The exercise:
Copy each line of the listing below word for word.
===== Provided records =====
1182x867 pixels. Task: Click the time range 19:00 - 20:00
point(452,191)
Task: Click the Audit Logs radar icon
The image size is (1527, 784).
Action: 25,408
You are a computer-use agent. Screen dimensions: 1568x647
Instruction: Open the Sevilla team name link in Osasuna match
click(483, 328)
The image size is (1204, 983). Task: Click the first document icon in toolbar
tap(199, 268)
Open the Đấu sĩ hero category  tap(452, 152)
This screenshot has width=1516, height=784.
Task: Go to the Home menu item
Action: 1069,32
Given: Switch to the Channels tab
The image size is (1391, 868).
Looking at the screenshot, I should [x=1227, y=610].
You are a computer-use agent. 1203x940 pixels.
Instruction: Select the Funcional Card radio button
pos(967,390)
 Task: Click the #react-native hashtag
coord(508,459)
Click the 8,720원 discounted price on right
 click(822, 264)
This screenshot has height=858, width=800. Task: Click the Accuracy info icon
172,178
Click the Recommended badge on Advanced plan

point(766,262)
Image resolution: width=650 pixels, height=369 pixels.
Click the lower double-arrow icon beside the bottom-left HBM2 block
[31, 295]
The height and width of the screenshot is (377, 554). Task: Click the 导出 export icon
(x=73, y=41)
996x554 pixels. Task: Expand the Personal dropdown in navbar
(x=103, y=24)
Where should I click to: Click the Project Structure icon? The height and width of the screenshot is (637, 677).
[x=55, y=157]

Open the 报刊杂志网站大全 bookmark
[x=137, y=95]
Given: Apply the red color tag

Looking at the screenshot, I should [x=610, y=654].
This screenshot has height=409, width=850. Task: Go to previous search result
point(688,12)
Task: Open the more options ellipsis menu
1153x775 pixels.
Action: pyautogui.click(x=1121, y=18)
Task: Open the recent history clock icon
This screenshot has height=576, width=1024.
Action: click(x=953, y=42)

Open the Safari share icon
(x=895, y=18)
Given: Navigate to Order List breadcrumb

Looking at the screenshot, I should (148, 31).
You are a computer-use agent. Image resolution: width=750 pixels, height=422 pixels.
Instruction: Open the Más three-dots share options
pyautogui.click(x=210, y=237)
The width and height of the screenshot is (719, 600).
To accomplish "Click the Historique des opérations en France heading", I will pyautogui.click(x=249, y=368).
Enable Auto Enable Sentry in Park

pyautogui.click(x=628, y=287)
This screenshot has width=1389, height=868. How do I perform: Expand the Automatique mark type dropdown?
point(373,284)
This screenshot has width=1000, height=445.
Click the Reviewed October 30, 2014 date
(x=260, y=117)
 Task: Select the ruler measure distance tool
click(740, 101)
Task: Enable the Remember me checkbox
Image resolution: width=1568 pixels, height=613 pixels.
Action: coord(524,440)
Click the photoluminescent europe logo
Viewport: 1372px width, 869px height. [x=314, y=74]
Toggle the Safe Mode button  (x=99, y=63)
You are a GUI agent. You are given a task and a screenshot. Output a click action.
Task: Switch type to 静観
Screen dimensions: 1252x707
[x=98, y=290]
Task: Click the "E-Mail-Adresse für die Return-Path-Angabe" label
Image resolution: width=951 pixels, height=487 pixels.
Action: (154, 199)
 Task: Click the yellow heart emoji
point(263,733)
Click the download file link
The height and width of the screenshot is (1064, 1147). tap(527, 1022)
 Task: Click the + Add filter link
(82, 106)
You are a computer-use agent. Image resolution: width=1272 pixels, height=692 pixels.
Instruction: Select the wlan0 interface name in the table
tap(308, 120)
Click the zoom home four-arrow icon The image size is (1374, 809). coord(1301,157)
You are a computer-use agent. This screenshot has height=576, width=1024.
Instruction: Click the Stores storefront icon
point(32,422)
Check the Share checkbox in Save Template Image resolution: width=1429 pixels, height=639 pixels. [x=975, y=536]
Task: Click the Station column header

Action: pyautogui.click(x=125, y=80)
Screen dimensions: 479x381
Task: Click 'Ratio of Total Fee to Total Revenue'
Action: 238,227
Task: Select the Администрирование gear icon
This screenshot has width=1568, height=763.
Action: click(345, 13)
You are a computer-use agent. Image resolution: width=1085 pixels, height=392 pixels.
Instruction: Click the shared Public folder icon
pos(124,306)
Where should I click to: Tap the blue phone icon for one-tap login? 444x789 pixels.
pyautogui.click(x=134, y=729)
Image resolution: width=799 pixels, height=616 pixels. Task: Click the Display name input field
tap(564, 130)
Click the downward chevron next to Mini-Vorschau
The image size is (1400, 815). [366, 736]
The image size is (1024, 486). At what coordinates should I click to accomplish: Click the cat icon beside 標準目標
=====
Exercise solution:
1182x867 pixels. Task: Click the time range 19:00 - 20:00
point(452,191)
Task: Click the Audit Logs radar icon
The image size is (1527, 784).
Action: 25,408
You are a computer-use agent. Screen dimensions: 1568x647
Instruction: Open the Sevilla team name link in Osasuna match
click(483, 328)
The image size is (1204, 983). Task: Click the first document icon in toolbar
tap(199, 268)
Open the Đấu sĩ hero category  tap(452, 152)
This screenshot has width=1516, height=784.
Task: Go to the Home menu item
Action: 1069,32
Given: Switch to the Channels tab
The image size is (1391, 868).
Looking at the screenshot, I should [x=1227, y=610].
You are a computer-use agent. 1203x940 pixels.
Instruction: Select the Funcional Card radio button
pos(967,390)
 Task: Click the #react-native hashtag
coord(508,459)
Click the 8,720원 discounted price on right
 click(822, 264)
This screenshot has height=858, width=800. Task: Click the Accuracy info icon
172,178
Click the Recommended badge on Advanced plan

point(766,262)
Image resolution: width=650 pixels, height=369 pixels.
Click the lower double-arrow icon beside the bottom-left HBM2 block
[31, 295]
The height and width of the screenshot is (377, 554). Task: Click the 导出 export icon
(x=73, y=41)
996x554 pixels. Task: Expand the Personal dropdown in navbar
(x=103, y=24)
Where should I click to: Click the Project Structure icon? The height and width of the screenshot is (637, 677).
[x=55, y=157]

Open the 报刊杂志网站大全 bookmark
[x=137, y=95]
Given: Apply the red color tag

Looking at the screenshot, I should [x=610, y=654].
This screenshot has height=409, width=850. Task: Go to previous search result
point(688,12)
Task: Open the more options ellipsis menu
1153x775 pixels.
Action: pyautogui.click(x=1121, y=18)
Task: Open the recent history clock icon
This screenshot has height=576, width=1024.
Action: click(x=953, y=42)

Open the Safari share icon
(x=895, y=18)
Given: Navigate to Order List breadcrumb

Looking at the screenshot, I should (148, 31).
You are a computer-use agent. Image resolution: width=750 pixels, height=422 pixels.
Instruction: Open the Más three-dots share options
pyautogui.click(x=210, y=237)
The width and height of the screenshot is (719, 600).
To accomplish "Click the Historique des opérations en France heading", I will pyautogui.click(x=249, y=368).
Enable Auto Enable Sentry in Park

pyautogui.click(x=628, y=287)
This screenshot has width=1389, height=868. How do I perform: Expand the Automatique mark type dropdown?
point(373,284)
This screenshot has width=1000, height=445.
Click the Reviewed October 30, 2014 date
(x=260, y=117)
 Task: Select the ruler measure distance tool
click(740, 101)
Task: Enable the Remember me checkbox
Image resolution: width=1568 pixels, height=613 pixels.
Action: coord(524,440)
Click the photoluminescent europe logo
Viewport: 1372px width, 869px height. [x=314, y=74]
Toggle the Safe Mode button  (x=99, y=63)
You are a GUI agent. You are given a task and a screenshot. Output a click action.
Task: Switch type to 静観
Screen dimensions: 1252x707
[x=98, y=290]
Task: Click the "E-Mail-Adresse für die Return-Path-Angabe" label
Image resolution: width=951 pixels, height=487 pixels.
Action: (154, 199)
 Task: Click the yellow heart emoji
point(263,733)
Click the download file link
The height and width of the screenshot is (1064, 1147). tap(527, 1022)
 Task: Click the + Add filter link
(82, 106)
You are a computer-use agent. Image resolution: width=1272 pixels, height=692 pixels.
Instruction: Select the wlan0 interface name in the table
tap(308, 120)
Click the zoom home four-arrow icon The image size is (1374, 809). coord(1301,157)
You are a computer-use agent. This screenshot has height=576, width=1024.
Instruction: Click the Stores storefront icon
point(32,422)
Check the Share checkbox in Save Template Image resolution: width=1429 pixels, height=639 pixels. [x=975, y=536]
Task: Click the Station column header

Action: pyautogui.click(x=125, y=80)
Screen dimensions: 479x381
Task: Click 'Ratio of Total Fee to Total Revenue'
Action: 238,227
Task: Select the Администрирование gear icon
This screenshot has width=1568, height=763.
Action: click(345, 13)
You are a computer-use agent. Image resolution: width=1085 pixels, height=392 pixels.
Instruction: Click the shared Public folder icon
pos(124,306)
Where should I click to: Tap the blue phone icon for one-tap login? 444x789 pixels.
pyautogui.click(x=134, y=729)
Image resolution: width=799 pixels, height=616 pixels. Task: Click the Display name input field
tap(564, 130)
Click the downward chevron next to Mini-Vorschau
The image size is (1400, 815). [366, 736]
The image size is (1024, 486). At what coordinates should I click to accomplish: Click the cat icon beside 標準目標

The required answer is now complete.